Your answer is a copy of every line in the records where "computer" appears.

============================================================

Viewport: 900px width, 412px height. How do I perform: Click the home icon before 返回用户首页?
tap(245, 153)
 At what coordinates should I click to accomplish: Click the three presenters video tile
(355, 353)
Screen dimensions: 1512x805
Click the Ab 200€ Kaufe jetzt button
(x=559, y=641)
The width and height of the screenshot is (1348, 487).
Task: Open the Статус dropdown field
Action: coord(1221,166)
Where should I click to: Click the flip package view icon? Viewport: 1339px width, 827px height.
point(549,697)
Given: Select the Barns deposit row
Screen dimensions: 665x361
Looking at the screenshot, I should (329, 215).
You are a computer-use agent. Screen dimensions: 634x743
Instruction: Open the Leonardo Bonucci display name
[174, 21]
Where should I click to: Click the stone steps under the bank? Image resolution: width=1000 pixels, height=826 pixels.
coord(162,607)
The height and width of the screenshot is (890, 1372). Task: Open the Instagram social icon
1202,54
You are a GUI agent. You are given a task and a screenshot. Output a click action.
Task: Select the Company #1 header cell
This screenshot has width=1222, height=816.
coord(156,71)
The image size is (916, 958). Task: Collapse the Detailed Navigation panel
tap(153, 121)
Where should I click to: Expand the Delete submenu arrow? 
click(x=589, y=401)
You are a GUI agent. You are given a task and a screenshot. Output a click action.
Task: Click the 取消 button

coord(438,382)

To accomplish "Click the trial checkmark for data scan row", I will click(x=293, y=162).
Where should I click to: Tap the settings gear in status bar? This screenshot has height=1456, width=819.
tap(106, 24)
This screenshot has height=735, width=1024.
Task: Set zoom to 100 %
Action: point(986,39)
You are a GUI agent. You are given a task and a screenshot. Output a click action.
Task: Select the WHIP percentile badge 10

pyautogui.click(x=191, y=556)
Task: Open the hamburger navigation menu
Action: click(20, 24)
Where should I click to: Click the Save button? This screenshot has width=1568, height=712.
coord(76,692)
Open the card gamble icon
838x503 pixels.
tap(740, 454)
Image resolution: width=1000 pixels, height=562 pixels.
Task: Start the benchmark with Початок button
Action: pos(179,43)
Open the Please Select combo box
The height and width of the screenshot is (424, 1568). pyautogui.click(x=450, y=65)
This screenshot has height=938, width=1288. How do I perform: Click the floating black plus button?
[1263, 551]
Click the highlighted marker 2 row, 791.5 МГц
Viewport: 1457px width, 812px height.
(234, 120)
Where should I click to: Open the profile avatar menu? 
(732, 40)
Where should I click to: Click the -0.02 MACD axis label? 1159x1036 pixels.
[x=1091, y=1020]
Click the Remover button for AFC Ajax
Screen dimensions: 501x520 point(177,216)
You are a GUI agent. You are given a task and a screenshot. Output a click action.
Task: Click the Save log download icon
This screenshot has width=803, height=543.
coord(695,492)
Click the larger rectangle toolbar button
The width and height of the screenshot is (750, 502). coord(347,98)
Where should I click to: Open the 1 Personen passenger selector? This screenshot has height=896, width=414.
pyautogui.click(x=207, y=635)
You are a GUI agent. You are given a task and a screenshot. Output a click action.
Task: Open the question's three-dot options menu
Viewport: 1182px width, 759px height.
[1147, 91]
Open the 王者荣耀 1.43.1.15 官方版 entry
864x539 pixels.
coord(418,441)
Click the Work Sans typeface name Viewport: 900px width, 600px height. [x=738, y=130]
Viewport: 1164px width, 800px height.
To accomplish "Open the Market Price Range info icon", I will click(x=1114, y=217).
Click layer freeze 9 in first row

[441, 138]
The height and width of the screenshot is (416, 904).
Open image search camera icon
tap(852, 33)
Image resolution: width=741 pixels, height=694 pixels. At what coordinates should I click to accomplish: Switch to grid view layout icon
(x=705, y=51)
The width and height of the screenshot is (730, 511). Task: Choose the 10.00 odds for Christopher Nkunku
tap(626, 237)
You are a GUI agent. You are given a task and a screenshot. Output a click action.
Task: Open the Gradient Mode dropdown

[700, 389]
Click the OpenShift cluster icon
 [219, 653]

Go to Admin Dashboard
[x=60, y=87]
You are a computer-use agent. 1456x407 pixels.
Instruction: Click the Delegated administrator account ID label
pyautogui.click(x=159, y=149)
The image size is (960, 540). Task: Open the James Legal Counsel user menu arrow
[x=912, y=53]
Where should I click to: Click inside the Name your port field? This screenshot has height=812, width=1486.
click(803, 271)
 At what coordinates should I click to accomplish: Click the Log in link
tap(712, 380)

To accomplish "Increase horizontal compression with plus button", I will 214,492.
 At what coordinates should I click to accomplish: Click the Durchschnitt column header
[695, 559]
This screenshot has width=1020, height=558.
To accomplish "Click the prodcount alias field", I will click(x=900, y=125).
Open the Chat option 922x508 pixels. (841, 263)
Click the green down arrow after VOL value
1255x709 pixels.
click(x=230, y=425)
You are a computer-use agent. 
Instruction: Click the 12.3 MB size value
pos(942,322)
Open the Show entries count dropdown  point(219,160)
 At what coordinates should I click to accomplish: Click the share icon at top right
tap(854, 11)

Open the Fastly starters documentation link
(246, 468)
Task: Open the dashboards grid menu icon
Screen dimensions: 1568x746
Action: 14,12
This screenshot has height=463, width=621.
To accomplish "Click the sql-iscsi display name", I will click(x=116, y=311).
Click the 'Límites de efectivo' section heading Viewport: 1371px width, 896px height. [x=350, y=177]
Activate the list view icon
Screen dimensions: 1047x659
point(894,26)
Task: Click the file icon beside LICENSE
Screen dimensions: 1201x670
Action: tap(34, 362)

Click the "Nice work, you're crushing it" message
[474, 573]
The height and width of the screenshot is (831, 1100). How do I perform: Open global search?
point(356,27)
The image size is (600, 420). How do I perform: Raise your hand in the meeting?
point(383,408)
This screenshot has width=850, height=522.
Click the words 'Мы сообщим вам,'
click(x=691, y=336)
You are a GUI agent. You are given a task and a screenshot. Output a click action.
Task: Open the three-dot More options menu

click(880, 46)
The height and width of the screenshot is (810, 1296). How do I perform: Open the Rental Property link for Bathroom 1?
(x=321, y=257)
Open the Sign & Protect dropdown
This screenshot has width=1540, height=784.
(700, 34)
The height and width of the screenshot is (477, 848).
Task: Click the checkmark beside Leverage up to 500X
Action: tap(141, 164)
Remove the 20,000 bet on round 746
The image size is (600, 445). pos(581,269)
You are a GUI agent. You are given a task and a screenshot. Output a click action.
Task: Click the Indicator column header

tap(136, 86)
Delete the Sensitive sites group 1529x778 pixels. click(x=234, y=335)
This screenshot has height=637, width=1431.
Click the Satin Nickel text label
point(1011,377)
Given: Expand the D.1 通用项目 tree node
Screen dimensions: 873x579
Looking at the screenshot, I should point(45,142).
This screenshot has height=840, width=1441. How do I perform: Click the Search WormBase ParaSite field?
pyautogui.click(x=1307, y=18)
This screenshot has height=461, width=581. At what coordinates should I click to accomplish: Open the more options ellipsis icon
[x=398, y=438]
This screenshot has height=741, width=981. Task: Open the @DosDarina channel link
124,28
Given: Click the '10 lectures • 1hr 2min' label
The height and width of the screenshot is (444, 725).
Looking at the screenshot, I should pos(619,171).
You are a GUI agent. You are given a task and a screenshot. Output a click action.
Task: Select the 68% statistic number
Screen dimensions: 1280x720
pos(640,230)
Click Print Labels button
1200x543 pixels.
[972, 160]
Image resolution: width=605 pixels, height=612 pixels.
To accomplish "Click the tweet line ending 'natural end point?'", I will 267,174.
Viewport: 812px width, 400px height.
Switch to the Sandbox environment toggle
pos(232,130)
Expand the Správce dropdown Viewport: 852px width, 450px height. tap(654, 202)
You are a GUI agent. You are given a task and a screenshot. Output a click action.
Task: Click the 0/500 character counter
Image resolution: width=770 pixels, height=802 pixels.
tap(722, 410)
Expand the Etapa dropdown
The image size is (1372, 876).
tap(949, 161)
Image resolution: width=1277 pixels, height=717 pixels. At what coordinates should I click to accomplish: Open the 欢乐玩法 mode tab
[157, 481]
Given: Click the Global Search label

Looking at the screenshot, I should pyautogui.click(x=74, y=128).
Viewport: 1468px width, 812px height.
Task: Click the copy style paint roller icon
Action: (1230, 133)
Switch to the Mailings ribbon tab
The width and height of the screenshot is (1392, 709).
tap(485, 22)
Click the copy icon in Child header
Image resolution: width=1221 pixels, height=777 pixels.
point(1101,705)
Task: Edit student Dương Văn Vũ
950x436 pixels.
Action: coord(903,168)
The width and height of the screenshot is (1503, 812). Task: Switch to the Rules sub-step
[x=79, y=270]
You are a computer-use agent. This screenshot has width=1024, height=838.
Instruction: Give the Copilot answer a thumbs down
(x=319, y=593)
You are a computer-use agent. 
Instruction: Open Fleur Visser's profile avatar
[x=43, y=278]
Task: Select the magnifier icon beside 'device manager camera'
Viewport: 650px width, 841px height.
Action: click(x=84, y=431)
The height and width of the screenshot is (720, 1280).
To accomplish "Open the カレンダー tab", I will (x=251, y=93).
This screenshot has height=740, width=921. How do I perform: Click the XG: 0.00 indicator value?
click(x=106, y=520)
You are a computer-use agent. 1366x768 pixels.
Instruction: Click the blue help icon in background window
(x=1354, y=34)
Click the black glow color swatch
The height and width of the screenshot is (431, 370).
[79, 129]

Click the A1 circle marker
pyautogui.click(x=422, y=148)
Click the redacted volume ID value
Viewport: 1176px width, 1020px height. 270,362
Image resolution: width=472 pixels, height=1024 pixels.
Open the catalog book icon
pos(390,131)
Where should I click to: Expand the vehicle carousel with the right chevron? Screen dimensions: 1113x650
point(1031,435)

============================================================

## [Response box]
You are a computer-use agent. Screen dimensions: 634x743
You are a computer-use agent. 1456x407 pixels.
You are a computer-use agent. 
You are a computer-use agent. This screenshot has width=1024, height=838.
You are a computer-use agent. 
You are a computer-use agent. 1366x768 pixels.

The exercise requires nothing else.